L’impatience monte chez les ONG
Il faudra attendre «novembre ou décembre» pour que le ministre de l’Agriculture Didier Guillaume fasse ses annonces sur la castration, la caudectomie et le broyage des poussins. Un nouveau report qui agace et inquiète les ONG «welfaristes», qui l’ont rencontré le 29 octobre.

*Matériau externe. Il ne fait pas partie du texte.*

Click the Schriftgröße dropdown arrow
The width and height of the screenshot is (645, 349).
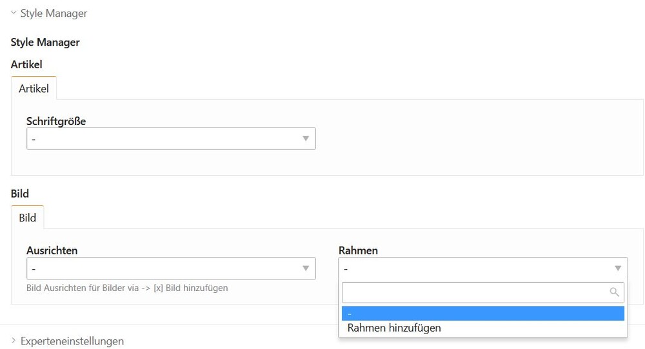306,139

«La lassitude est en train de tourner à l’énervement.» C’est par ces mots que Frédéric Freund, directeur de l’OEuvre d’assistance aux bêtes d’abattoir (OABA), résume le sentiment général chez les ONG après le nouveau report des annonces de Didier Guillaume sur le bien-être animal. Des annonces attendues depuis la fin de l’été et maintes fois décalées : le 30 octobre, au micro de France Inter, le ministre de l’Agriculture a finalement évoqué la période de «novembre ou décembre».

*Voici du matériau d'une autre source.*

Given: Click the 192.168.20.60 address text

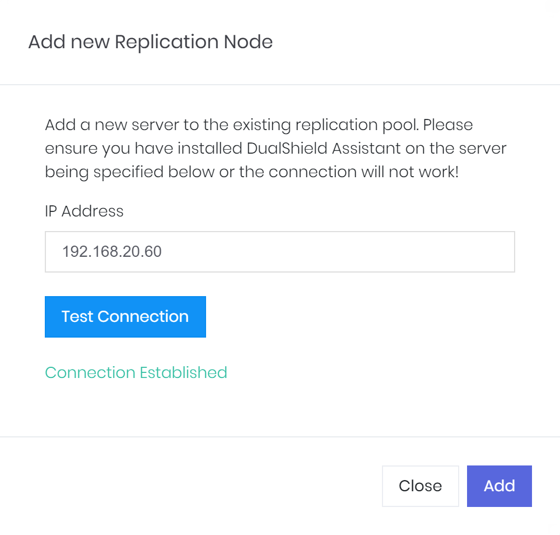Looking at the screenshot, I should (112, 252).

La veille, M. Guillaume avait reçu une dizaine d’ONG «welfaristes». L’occasion de leur confirmer les sujets posés sur la table : l’arrêt de la caudectomie (ablation de la queue) et de la castration à vif pour les porcs, ainsi que la fin du broyage des poussins. Mais pour ce qui est du calendrier, c’est une autre histoire. Sur Twitter, la Fondation 30 millions d’amis résume ainsi la rencontre avec Didier Guillaume: «J’avais promis de vous recevoir, donc vous êtes là. Mais vous allez être frustrés, je ne ferai des annonces qu’en novembre.» «Circulez, y a rien à voir...», conclut l’association, amère. Didier Guillaume n’est «pas le maître du temps», estime Frédéric Freund, qui évoque d’autres annonces d’Élisabeth Borne (Transition écologique) sur le bien-être animal, notamment dans les delphinariums. «On ne sait pas encore comment cela va s’articuler, s’il y aura une annonce par ministère ou une annonce commune faite par le Premier ministre, ce n’est pas encore calé», explique-t-il.

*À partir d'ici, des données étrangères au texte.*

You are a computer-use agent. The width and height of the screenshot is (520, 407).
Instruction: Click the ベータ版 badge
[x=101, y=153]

Castration : vers une «prise en charge de la douleur»
Autre explication possible au retard pris par les travaux : des discussions avec les professionnels qui s’éternisent. «C’est un peu tendu avec les professionnels du porc», explique M. Freund. D’après les ONG contactées par Agra Presse, la réunion du 29 octobre tenait plus du dialogue et de l’information que d’une réelle concertation. Didier Guillaume «avance avec les filières, pas avec les ONG», résume-t-on à l’OABA.
De son côté, Agathe Gignoux, chargée des affaires publiques chez CIWF France, trouve «regrettable que le ministre n’intègre pas les ONG comme parties prenantes des décisions publiques». En promettant depuis des mois des «annonces comme il n’y en a jamais eu», Didier Guillaume prend le risque de susciter autant de déception qu’il y aura eu d’attentes. Car la nature même des mesures à venir pourrait créer la déception.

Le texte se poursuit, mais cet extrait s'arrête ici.